* Aim of the task *
Each record below should be output verbatim, without pictures.

* Given records *
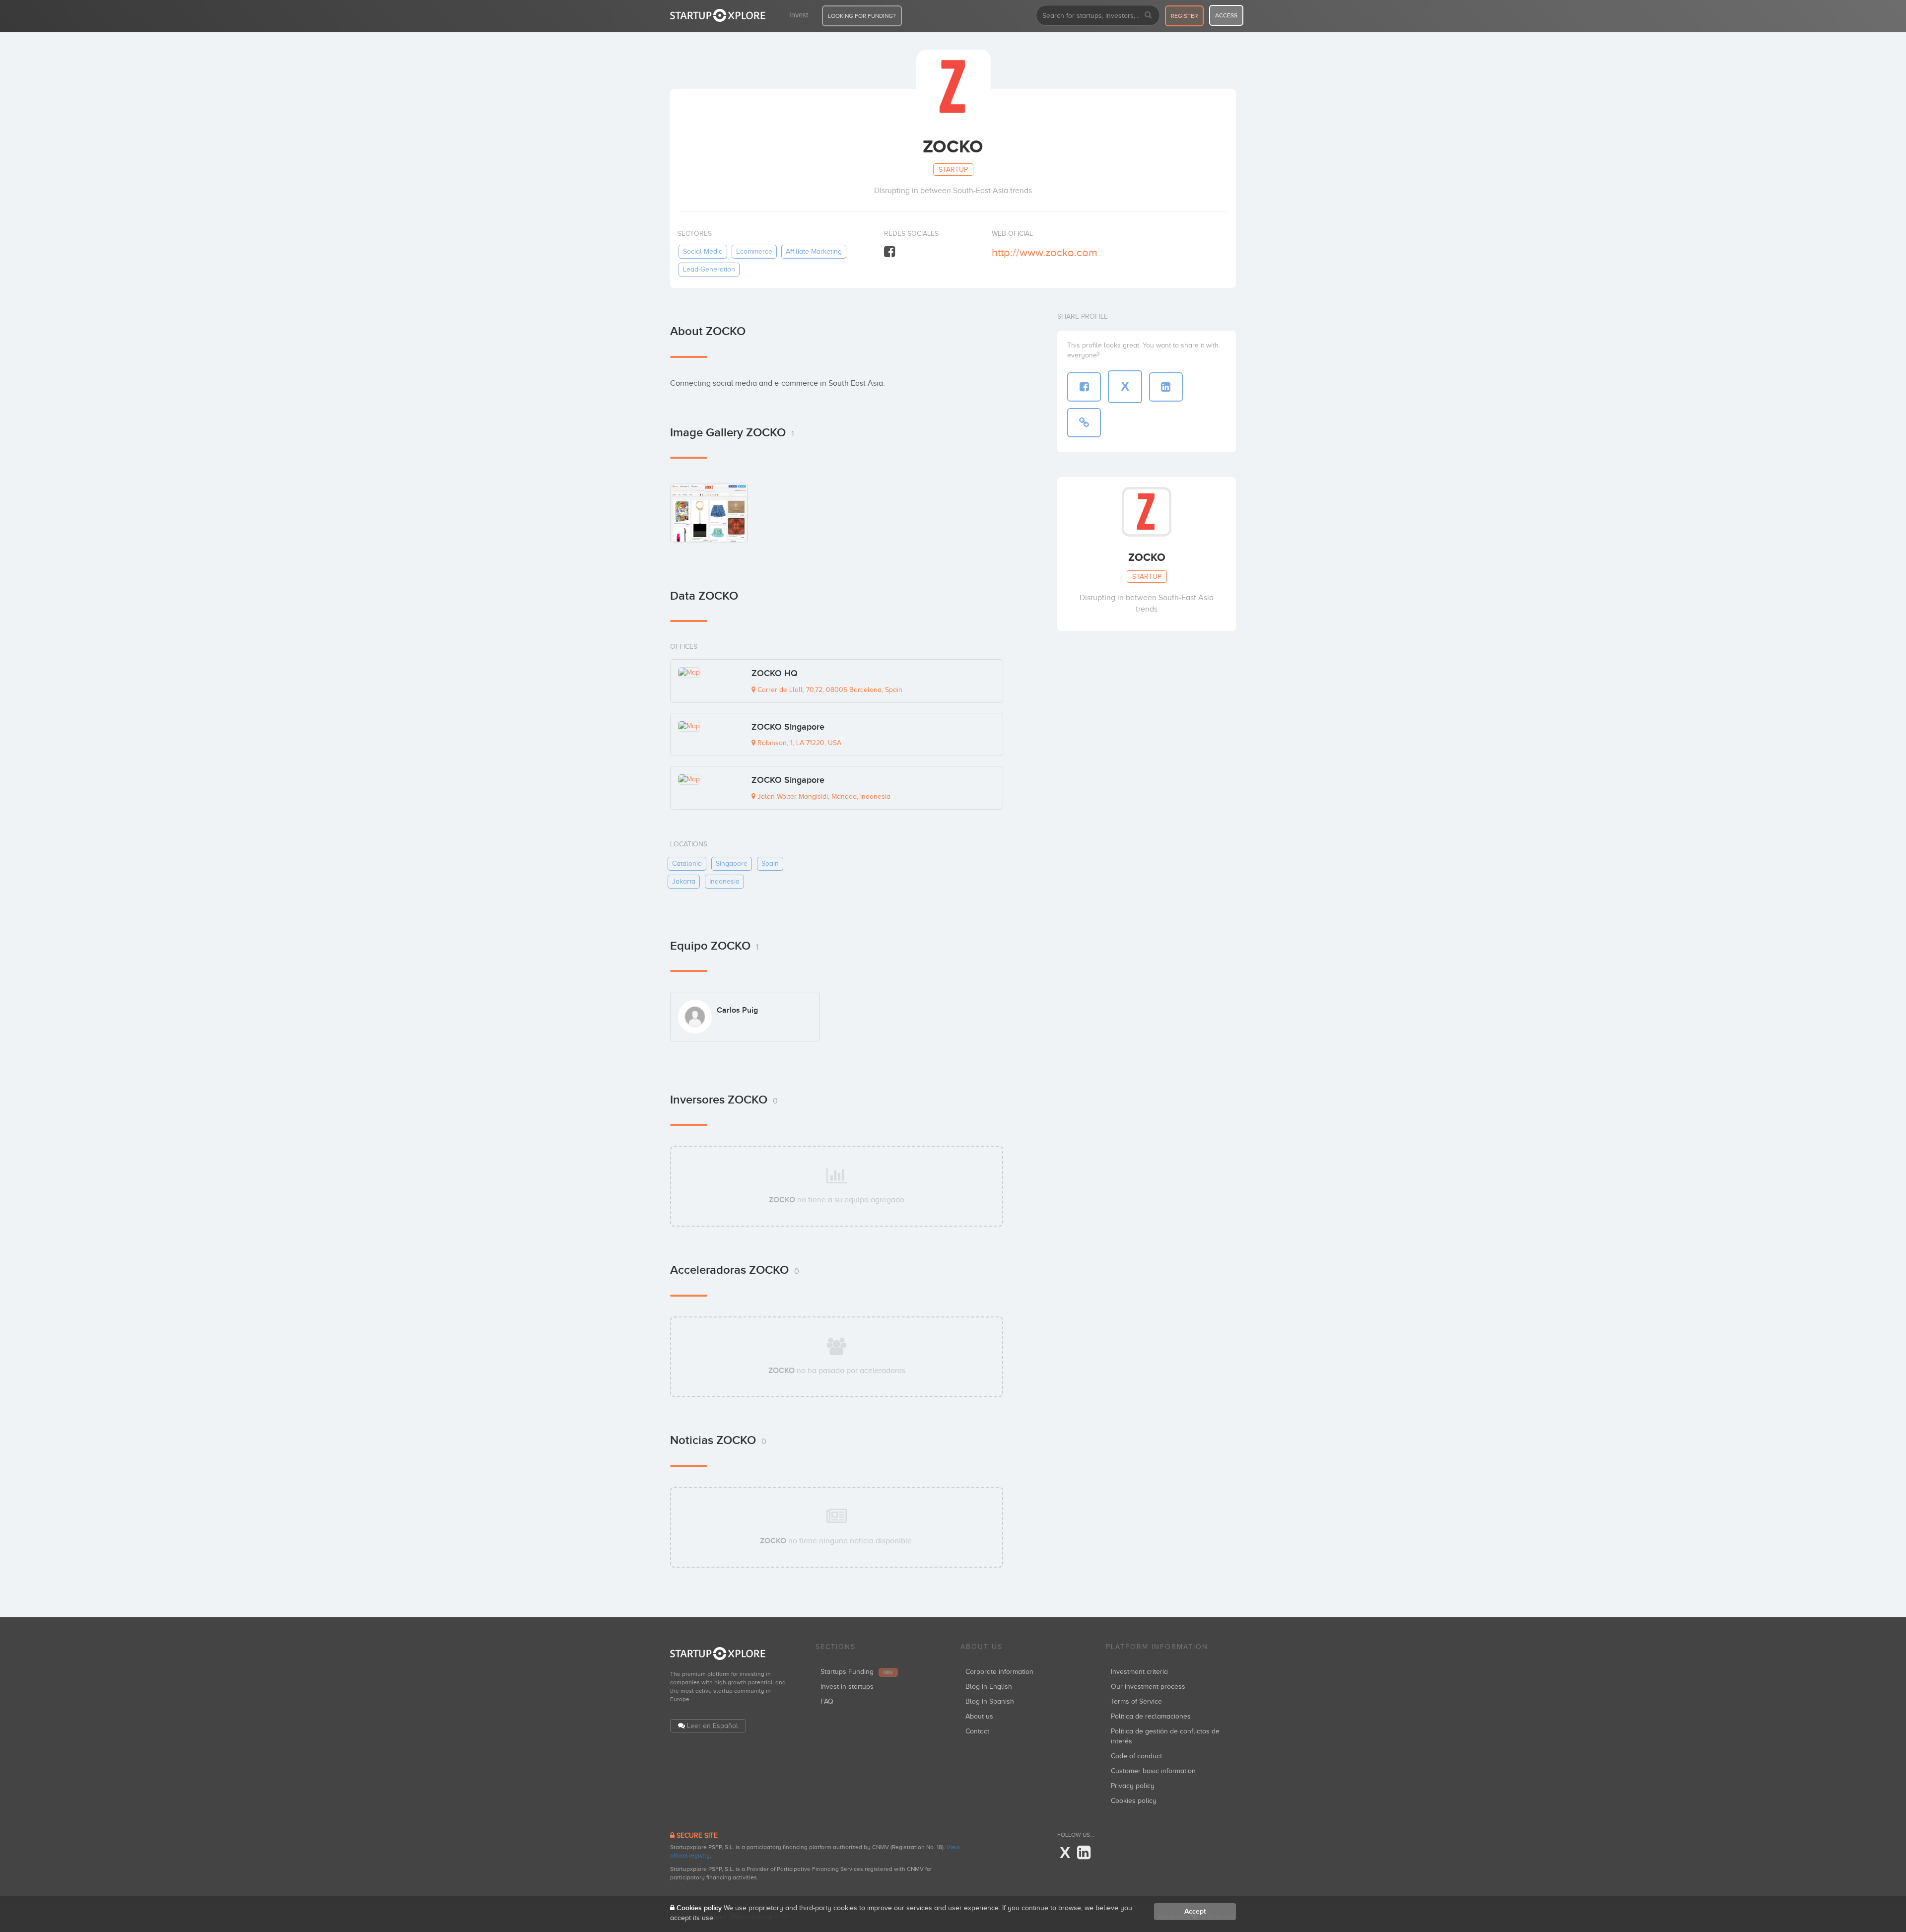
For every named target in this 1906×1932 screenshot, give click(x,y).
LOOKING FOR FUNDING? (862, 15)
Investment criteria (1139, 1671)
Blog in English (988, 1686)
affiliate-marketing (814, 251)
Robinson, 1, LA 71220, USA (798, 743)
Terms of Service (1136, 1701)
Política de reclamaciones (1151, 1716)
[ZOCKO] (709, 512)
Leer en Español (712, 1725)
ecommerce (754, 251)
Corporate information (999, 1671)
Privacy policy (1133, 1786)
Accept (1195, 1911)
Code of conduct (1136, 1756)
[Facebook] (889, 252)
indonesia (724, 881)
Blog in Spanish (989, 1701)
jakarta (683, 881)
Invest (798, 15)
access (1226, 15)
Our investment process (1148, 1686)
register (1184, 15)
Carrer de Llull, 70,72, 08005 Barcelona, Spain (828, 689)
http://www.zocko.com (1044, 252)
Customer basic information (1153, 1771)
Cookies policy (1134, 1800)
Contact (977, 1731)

* Completed task *
For every named target in this 1906×1932 screenshot, give click(x,y).
LOOKING FOR FUNDING? (862, 15)
Investment criteria (1139, 1671)
Blog in English (988, 1686)
affiliate-marketing (814, 251)
Robinson, 1, LA 71220, USA (798, 743)
Terms of Service (1136, 1701)
Política de reclamaciones (1151, 1716)
[ZOCKO] (709, 512)
Leer en Español (712, 1725)
ecommerce (754, 251)
Corporate information (999, 1671)
Privacy policy (1133, 1786)
Accept (1195, 1911)
Code of conduct (1136, 1756)
[Facebook] (889, 252)
indonesia (724, 881)
Blog in Spanish (989, 1701)
jakarta (683, 881)
Invest (798, 15)
access (1226, 15)
Our investment process (1148, 1686)
register (1184, 15)
Carrer de Llull, 70,72, 08005 Barcelona, Spain (828, 689)
http://www.zocko.com (1044, 252)
Customer basic information (1153, 1771)
Cookies policy (1134, 1800)
Contact (977, 1731)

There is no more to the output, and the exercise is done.